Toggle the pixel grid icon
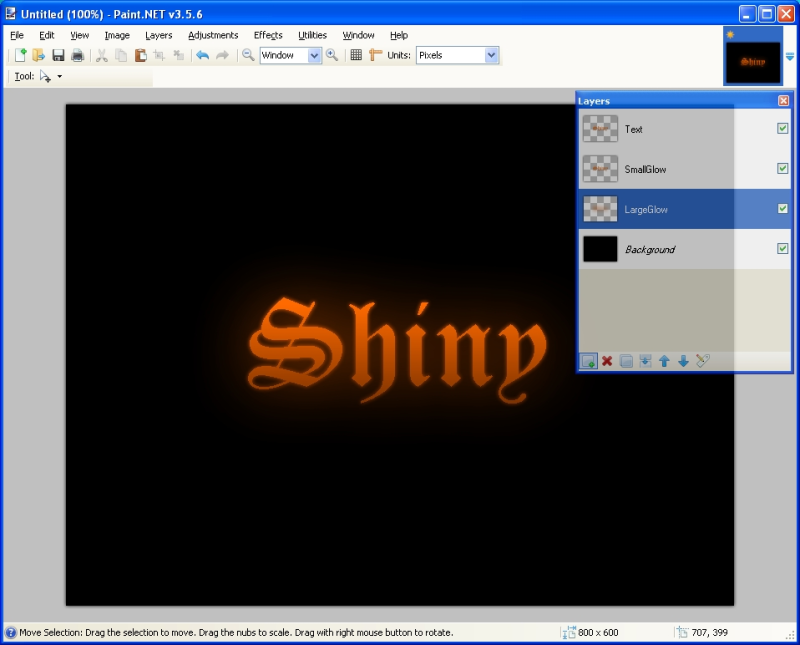 (x=356, y=56)
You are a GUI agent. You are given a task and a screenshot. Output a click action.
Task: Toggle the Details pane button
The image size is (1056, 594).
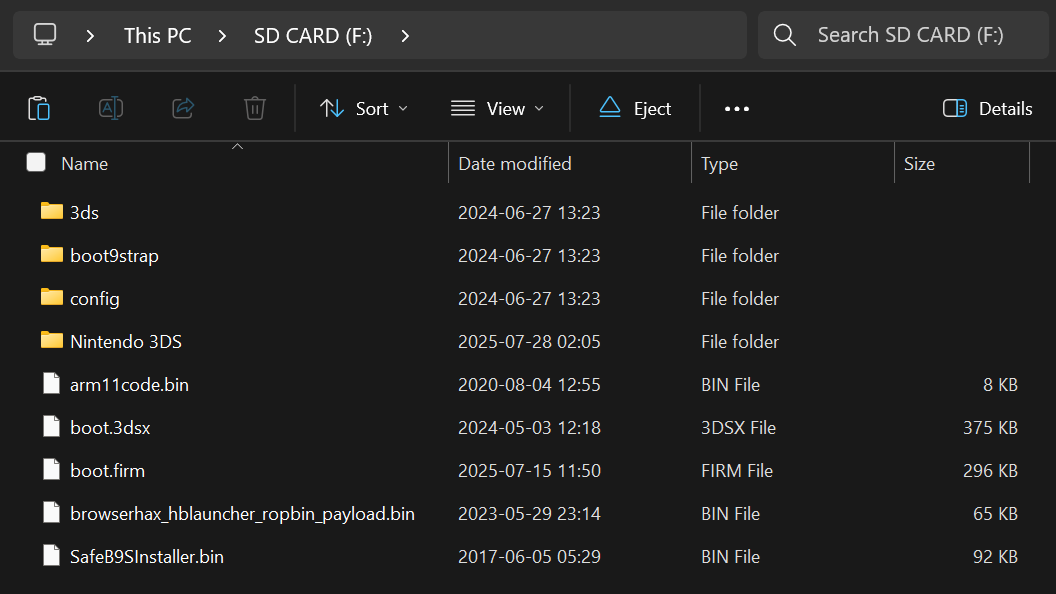click(988, 109)
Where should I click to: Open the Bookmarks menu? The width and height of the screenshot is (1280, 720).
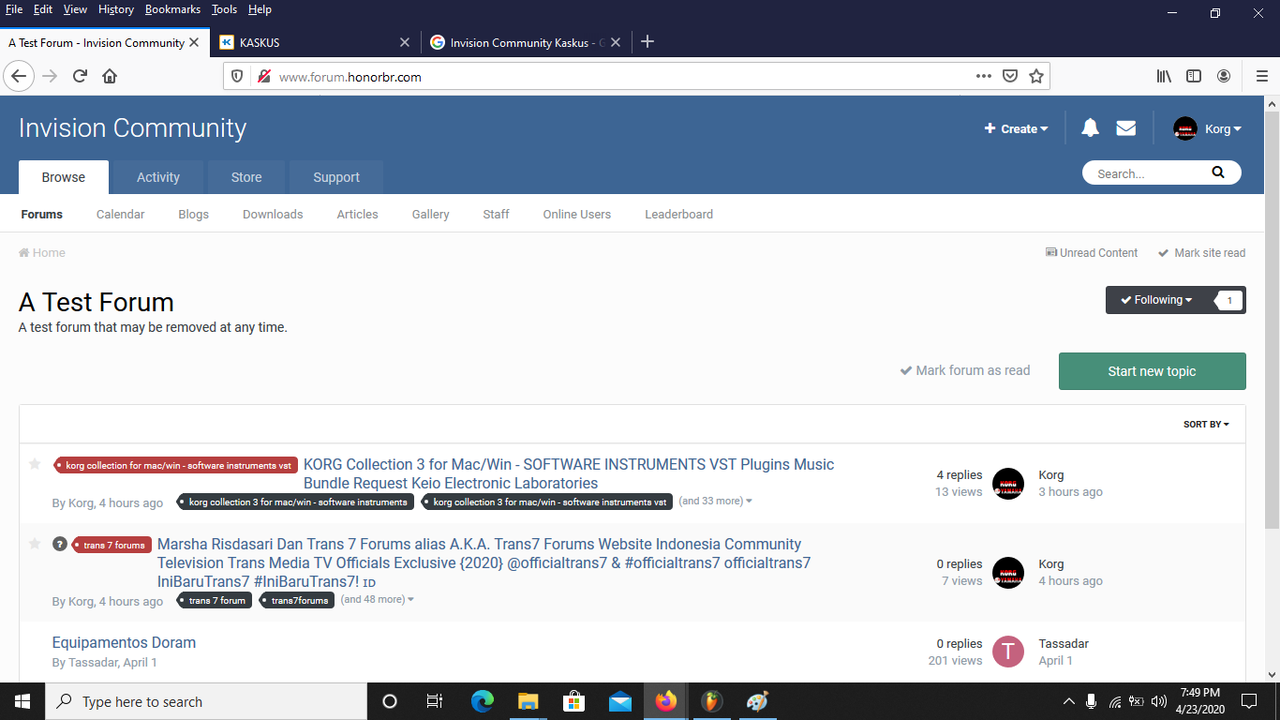(172, 9)
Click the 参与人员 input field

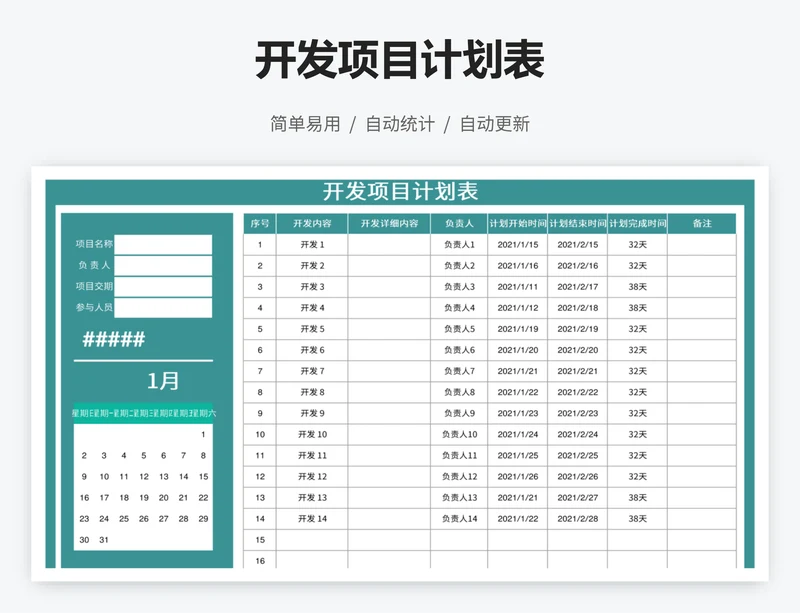163,308
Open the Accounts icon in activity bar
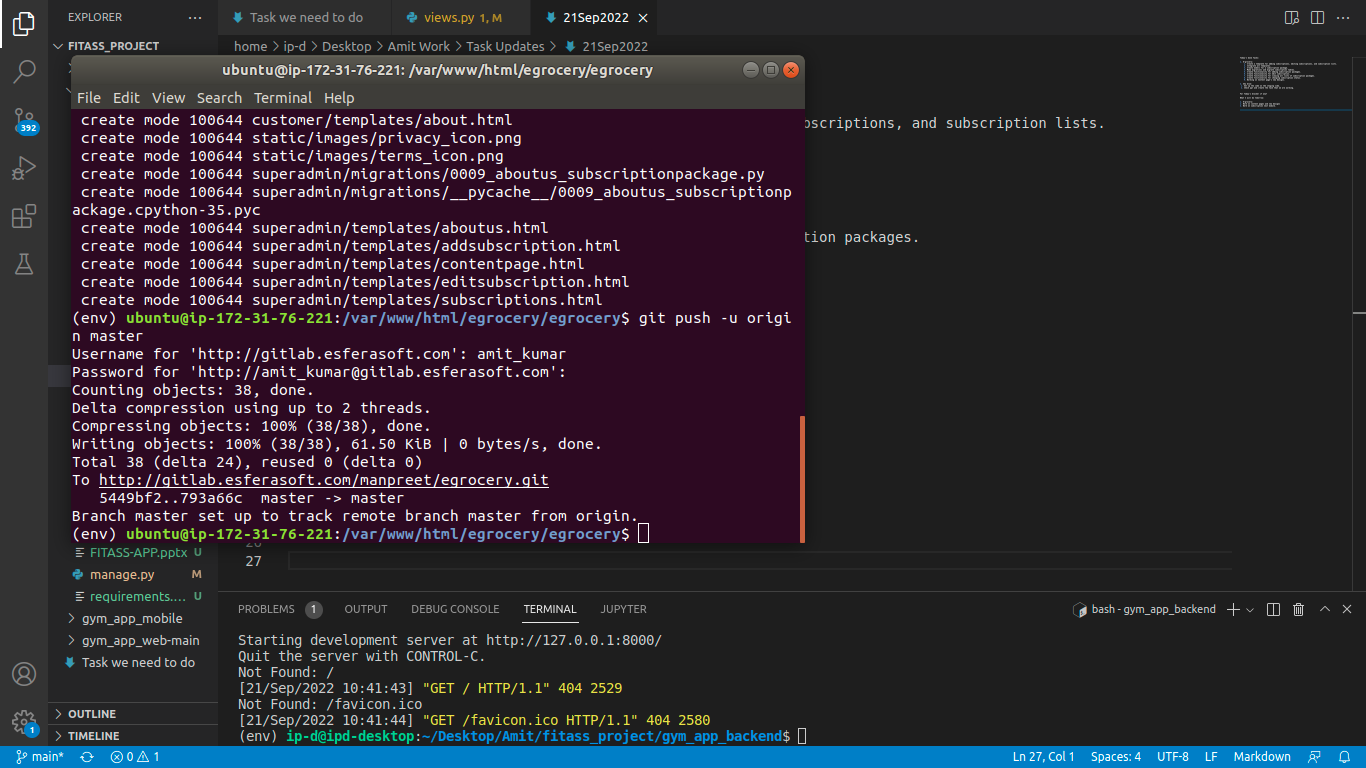Screen dimensions: 1366x768 24,674
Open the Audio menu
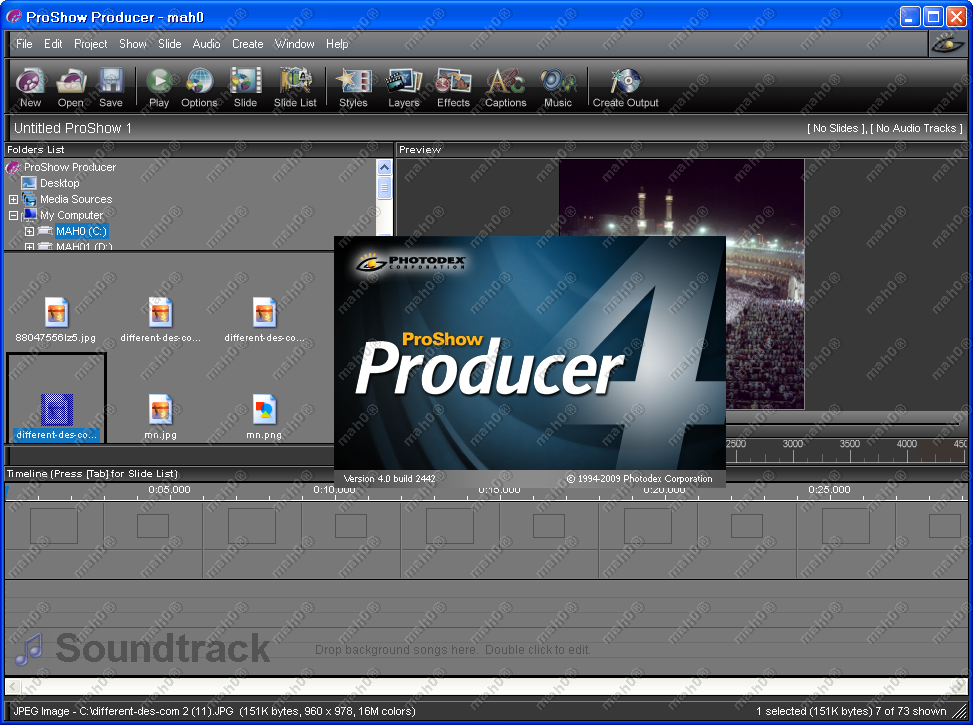The height and width of the screenshot is (725, 973). [x=206, y=44]
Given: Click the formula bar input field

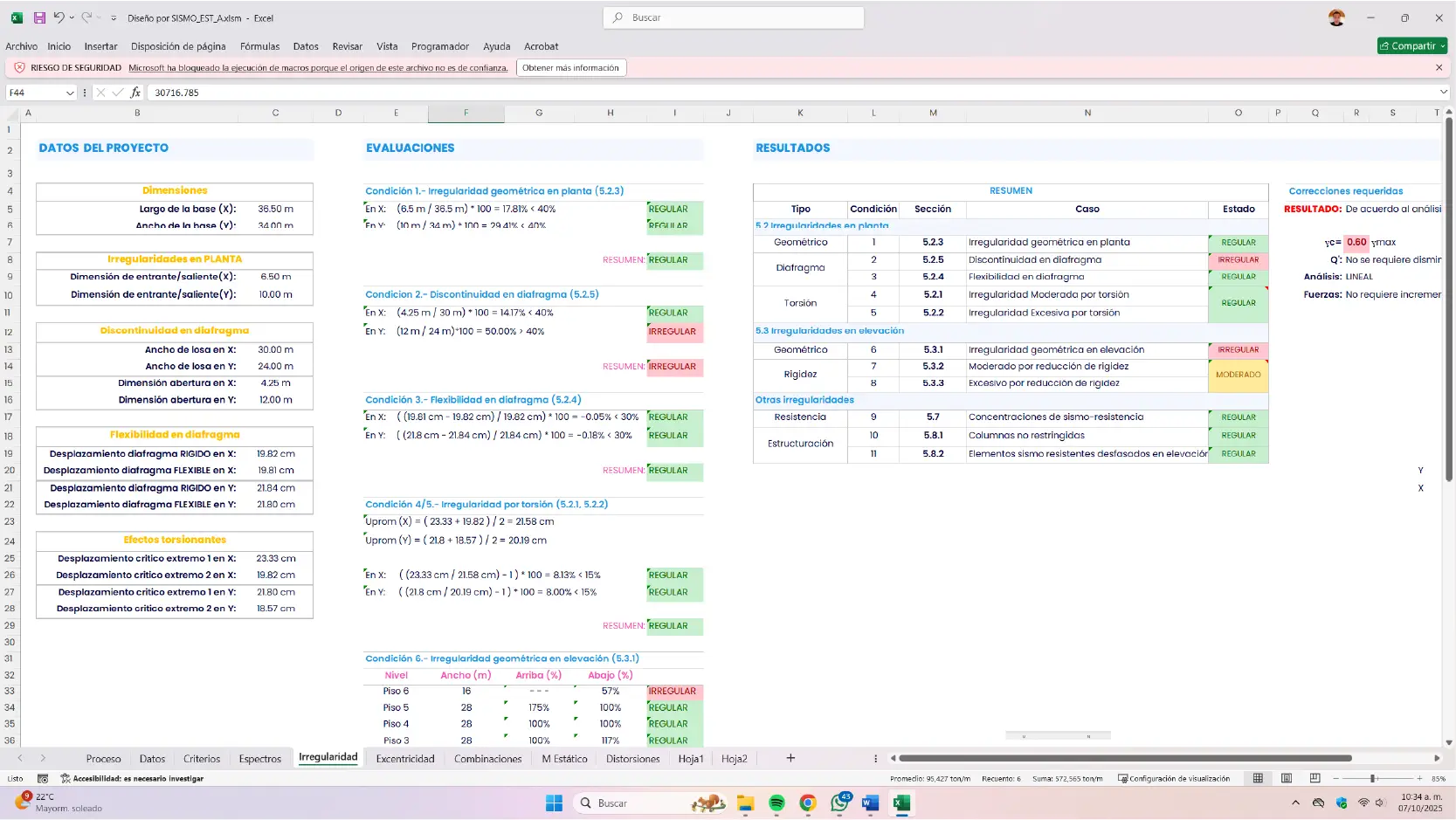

Work to complete: Please print the span that begins at the line holding "Click the 参与人员 input field" and ends at the last line of the data, both ends included, with no pictures.

Solution to this exercise:
Click the 参与人员 input field

163,308
Open the Accounts icon in activity bar
Screen dimensions: 1366x768 24,674
Open the Audio menu
The height and width of the screenshot is (725, 973). [x=206, y=44]
Given: Click the formula bar input field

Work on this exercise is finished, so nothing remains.